People-pleasing is when you don’t acknowledge your own boundaries. As a result, your colleagues don’t either. It can result in being overworked, burnout, and being taken advantage of if a work setting.

Ask yourself, do you:

  • find yourself agreeing with colleagues even when you have a different point of view?
  • think too much about what others think of you?
  • find yourself saying yes to taking on more work, even when you don’t have the capacity?
  • take on more work than you should or are credited for when working in a team?
  • have a hard time saying no?

You might be a people-pleaser.

Colleague discussing the impact of people-pleasing

How can it affect your career?

The desire to be liked is normal; it’s human nature, and everyone feels this way.

But when it turns into the need to receive everyone else’s approval it becomes an unhealthy characteristic known as approval thinking. This is where you will go out of your way to please others, doing things that may not be beneficial for you in a bid for others to accept you.

The danger of approval thinking is that it can quickly turn into your biggest self-limiting belief, and it will get in the way of achieving what you truly desire.

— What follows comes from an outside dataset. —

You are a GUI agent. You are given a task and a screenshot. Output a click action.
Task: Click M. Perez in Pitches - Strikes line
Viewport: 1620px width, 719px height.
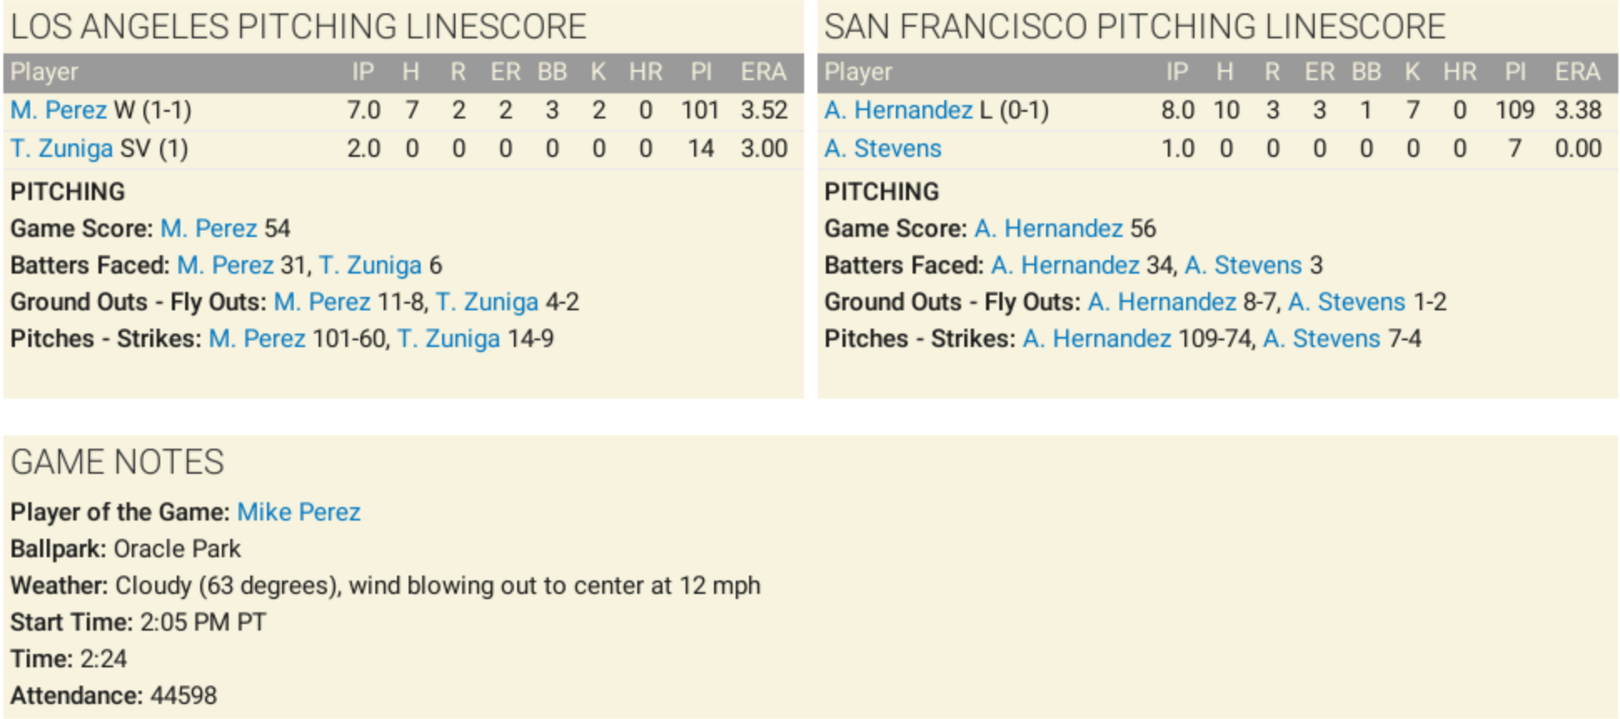click(x=257, y=339)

For example, you may discuss a new opportunity with an existing client and in a bid to appease them, offer a discounted fee. This means your working relationship will not be as beneficial for you as it could be, all for the sake of having them like you.

Other ways people-pleasing can affect your career include:

  • Taking on more work to prove yourself.
  • Taking on more work simply because you don’t want to say no.
  • Staying on a certain career path because you don’t want to disappoint others.
  • Becoming deeply unhappy at work (employee attrition has been linked to poor boundaries and poor management at work).

Two friends chatting about people-pleasing

Four tips to stop people-pleasing at work

  1. Be aware of how often you say ‘yes’

As with anything, the most important step is recognising the behaviour. Track how often you say yes and under what circumstances. Do you find it hard to say no to a particular person in your workplace? Identify if it was appropriate to say yes in those circumstances, and, if not, practice how you could say no to be better prepared for next time.

  1. Seek out a mentor

Finding someone in the workplace who can be an advocate for you can help you find your voice. It’s also a good way to hold yourself accountable and recognise improvements in your journey to stop people-pleasing. See, The how and why of workplace wellness.

  1. Test yourself

Set small goals, like saying no to every fourth project or raising your hand to raise an alternate viewpoint in every second meeting. This is a good way to flex your ability to say no. With practice, you will get better at drawing your boundaries in the workplace.

  1. Pause before responding

If you are a people-pleaser, saying yes without thinking is second nature. Buy yourself some time and build a pause in the interaction. This gives you time to consider your options and whether you should really say yes. You could even say something like, “Let me check my calendar” or “I’ll have to check my capacity for new projects this month with my manager”.